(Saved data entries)
-.-.-
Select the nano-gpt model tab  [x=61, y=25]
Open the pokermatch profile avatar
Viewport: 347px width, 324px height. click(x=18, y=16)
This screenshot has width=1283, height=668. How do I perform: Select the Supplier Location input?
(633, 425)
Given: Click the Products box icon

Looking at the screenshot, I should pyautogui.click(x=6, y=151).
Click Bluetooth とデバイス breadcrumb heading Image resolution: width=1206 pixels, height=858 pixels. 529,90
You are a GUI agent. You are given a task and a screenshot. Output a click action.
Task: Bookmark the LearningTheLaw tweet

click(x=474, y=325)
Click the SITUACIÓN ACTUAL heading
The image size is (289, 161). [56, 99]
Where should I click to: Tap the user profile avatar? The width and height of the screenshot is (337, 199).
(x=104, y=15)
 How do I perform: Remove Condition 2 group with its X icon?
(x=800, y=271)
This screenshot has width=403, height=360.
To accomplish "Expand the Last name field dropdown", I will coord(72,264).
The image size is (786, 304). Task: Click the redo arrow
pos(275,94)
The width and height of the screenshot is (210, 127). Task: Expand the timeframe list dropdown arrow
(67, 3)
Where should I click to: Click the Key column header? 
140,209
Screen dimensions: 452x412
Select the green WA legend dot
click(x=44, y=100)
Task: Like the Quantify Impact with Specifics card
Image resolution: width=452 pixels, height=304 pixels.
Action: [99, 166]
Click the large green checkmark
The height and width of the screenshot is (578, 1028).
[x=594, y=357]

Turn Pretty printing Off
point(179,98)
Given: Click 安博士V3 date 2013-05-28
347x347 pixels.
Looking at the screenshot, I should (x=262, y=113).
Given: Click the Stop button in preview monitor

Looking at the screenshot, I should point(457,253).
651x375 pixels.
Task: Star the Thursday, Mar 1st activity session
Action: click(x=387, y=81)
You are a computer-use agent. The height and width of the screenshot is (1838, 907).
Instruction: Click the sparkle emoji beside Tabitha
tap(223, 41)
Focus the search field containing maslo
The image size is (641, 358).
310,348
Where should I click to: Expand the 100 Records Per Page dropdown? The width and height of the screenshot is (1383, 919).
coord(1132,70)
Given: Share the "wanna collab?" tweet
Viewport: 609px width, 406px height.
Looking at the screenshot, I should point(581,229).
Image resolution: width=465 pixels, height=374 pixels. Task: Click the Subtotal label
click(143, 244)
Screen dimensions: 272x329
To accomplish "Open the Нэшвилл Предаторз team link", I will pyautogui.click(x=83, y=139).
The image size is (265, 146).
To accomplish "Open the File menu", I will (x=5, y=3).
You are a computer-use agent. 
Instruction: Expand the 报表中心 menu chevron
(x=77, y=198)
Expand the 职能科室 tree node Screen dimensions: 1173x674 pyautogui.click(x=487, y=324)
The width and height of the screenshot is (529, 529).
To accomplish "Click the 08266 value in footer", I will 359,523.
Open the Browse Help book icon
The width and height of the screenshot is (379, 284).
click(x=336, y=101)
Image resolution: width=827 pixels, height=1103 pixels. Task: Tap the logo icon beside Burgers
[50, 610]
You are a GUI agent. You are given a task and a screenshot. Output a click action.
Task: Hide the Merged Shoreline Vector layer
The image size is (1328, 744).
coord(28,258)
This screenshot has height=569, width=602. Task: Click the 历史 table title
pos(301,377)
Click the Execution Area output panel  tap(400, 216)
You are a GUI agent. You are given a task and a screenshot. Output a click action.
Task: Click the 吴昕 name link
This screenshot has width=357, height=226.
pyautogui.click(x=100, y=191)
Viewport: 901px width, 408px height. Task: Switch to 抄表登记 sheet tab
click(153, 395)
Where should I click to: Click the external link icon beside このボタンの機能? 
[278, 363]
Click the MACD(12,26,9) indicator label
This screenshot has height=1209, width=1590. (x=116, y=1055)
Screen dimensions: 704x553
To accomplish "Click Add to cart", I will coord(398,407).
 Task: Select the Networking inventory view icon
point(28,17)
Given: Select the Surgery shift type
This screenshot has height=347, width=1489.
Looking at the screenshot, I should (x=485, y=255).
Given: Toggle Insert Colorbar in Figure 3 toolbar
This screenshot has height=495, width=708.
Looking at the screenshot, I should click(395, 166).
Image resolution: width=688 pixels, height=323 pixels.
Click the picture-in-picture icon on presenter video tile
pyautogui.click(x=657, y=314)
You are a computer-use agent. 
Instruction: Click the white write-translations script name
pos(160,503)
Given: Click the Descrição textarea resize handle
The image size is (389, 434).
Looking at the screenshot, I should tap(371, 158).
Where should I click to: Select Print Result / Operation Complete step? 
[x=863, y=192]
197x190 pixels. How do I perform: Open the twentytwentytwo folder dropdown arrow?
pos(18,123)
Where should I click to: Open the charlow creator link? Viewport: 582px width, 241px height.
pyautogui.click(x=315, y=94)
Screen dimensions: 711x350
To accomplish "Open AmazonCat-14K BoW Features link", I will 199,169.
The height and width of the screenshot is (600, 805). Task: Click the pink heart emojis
-.-.-
> About this task:
Every single entry is to be retyped exactly.

> Expected answer:
Select the nano-gpt model tab  [x=61, y=25]
Open the pokermatch profile avatar
Viewport: 347px width, 324px height. click(x=18, y=16)
This screenshot has width=1283, height=668. How do I perform: Select the Supplier Location input?
(633, 425)
Given: Click the Products box icon

Looking at the screenshot, I should pyautogui.click(x=6, y=151).
Click Bluetooth とデバイス breadcrumb heading Image resolution: width=1206 pixels, height=858 pixels. 529,90
You are a GUI agent. You are given a task and a screenshot. Output a click action.
Task: Bookmark the LearningTheLaw tweet

click(x=474, y=325)
Click the SITUACIÓN ACTUAL heading
The image size is (289, 161). [56, 99]
Where should I click to: Tap the user profile avatar? The width and height of the screenshot is (337, 199).
(x=104, y=15)
 How do I perform: Remove Condition 2 group with its X icon?
(x=800, y=271)
This screenshot has width=403, height=360.
To accomplish "Expand the Last name field dropdown", I will coord(72,264).
The image size is (786, 304). Task: Click the redo arrow
pos(275,94)
The width and height of the screenshot is (210, 127). Task: Expand the timeframe list dropdown arrow
(67, 3)
Where should I click to: Click the Key column header? 
140,209
Screen dimensions: 452x412
Select the green WA legend dot
click(x=44, y=100)
Task: Like the Quantify Impact with Specifics card
Image resolution: width=452 pixels, height=304 pixels.
Action: [99, 166]
Click the large green checkmark
The height and width of the screenshot is (578, 1028).
[x=594, y=357]

Turn Pretty printing Off
point(179,98)
Given: Click 安博士V3 date 2013-05-28
347x347 pixels.
Looking at the screenshot, I should (x=262, y=113).
Given: Click the Stop button in preview monitor

Looking at the screenshot, I should point(457,253).
651x375 pixels.
Task: Star the Thursday, Mar 1st activity session
Action: click(x=387, y=81)
You are a computer-use agent. The height and width of the screenshot is (1838, 907).
Instruction: Click the sparkle emoji beside Tabitha
tap(223, 41)
Focus the search field containing maslo
The image size is (641, 358).
310,348
Where should I click to: Expand the 100 Records Per Page dropdown? The width and height of the screenshot is (1383, 919).
coord(1132,70)
Given: Share the "wanna collab?" tweet
Viewport: 609px width, 406px height.
Looking at the screenshot, I should point(581,229).
Image resolution: width=465 pixels, height=374 pixels. Task: Click the Subtotal label
click(143, 244)
Screen dimensions: 272x329
To accomplish "Open the Нэшвилл Предаторз team link", I will pyautogui.click(x=83, y=139).
The image size is (265, 146).
To accomplish "Open the File menu", I will (x=5, y=3).
You are a computer-use agent. 
Instruction: Expand the 报表中心 menu chevron
(x=77, y=198)
Expand the 职能科室 tree node Screen dimensions: 1173x674 pyautogui.click(x=487, y=324)
The width and height of the screenshot is (529, 529).
To accomplish "Click the 08266 value in footer", I will 359,523.
Open the Browse Help book icon
The width and height of the screenshot is (379, 284).
click(x=336, y=101)
Image resolution: width=827 pixels, height=1103 pixels. Task: Tap the logo icon beside Burgers
[50, 610]
You are a GUI agent. You are given a task and a screenshot. Output a click action.
Task: Hide the Merged Shoreline Vector layer
The image size is (1328, 744).
coord(28,258)
This screenshot has height=569, width=602. Task: Click the 历史 table title
pos(301,377)
Click the Execution Area output panel  tap(400, 216)
You are a GUI agent. You are given a task and a screenshot. Output a click action.
Task: Click the 吴昕 name link
This screenshot has width=357, height=226.
pyautogui.click(x=100, y=191)
Viewport: 901px width, 408px height. Task: Switch to 抄表登记 sheet tab
click(153, 395)
Where should I click to: Click the external link icon beside このボタンの機能? 
[278, 363]
Click the MACD(12,26,9) indicator label
This screenshot has height=1209, width=1590. (x=116, y=1055)
Screen dimensions: 704x553
To accomplish "Click Add to cart", I will coord(398,407).
 Task: Select the Networking inventory view icon
point(28,17)
Given: Select the Surgery shift type
This screenshot has height=347, width=1489.
Looking at the screenshot, I should (x=485, y=255).
Given: Toggle Insert Colorbar in Figure 3 toolbar
This screenshot has height=495, width=708.
Looking at the screenshot, I should click(395, 166).
Image resolution: width=688 pixels, height=323 pixels.
Click the picture-in-picture icon on presenter video tile
pyautogui.click(x=657, y=314)
You are a computer-use agent. 
Instruction: Click the white write-translations script name
pos(160,503)
Given: Click the Descrição textarea resize handle
The image size is (389, 434).
Looking at the screenshot, I should tap(371, 158).
Where should I click to: Select Print Result / Operation Complete step? 
[x=863, y=192]
197x190 pixels. How do I perform: Open the twentytwentytwo folder dropdown arrow?
pos(18,123)
Where should I click to: Open the charlow creator link? Viewport: 582px width, 241px height.
pyautogui.click(x=315, y=94)
Screen dimensions: 711x350
To accomplish "Open AmazonCat-14K BoW Features link", I will 199,169.
The height and width of the screenshot is (600, 805). Task: Click the pink heart emojis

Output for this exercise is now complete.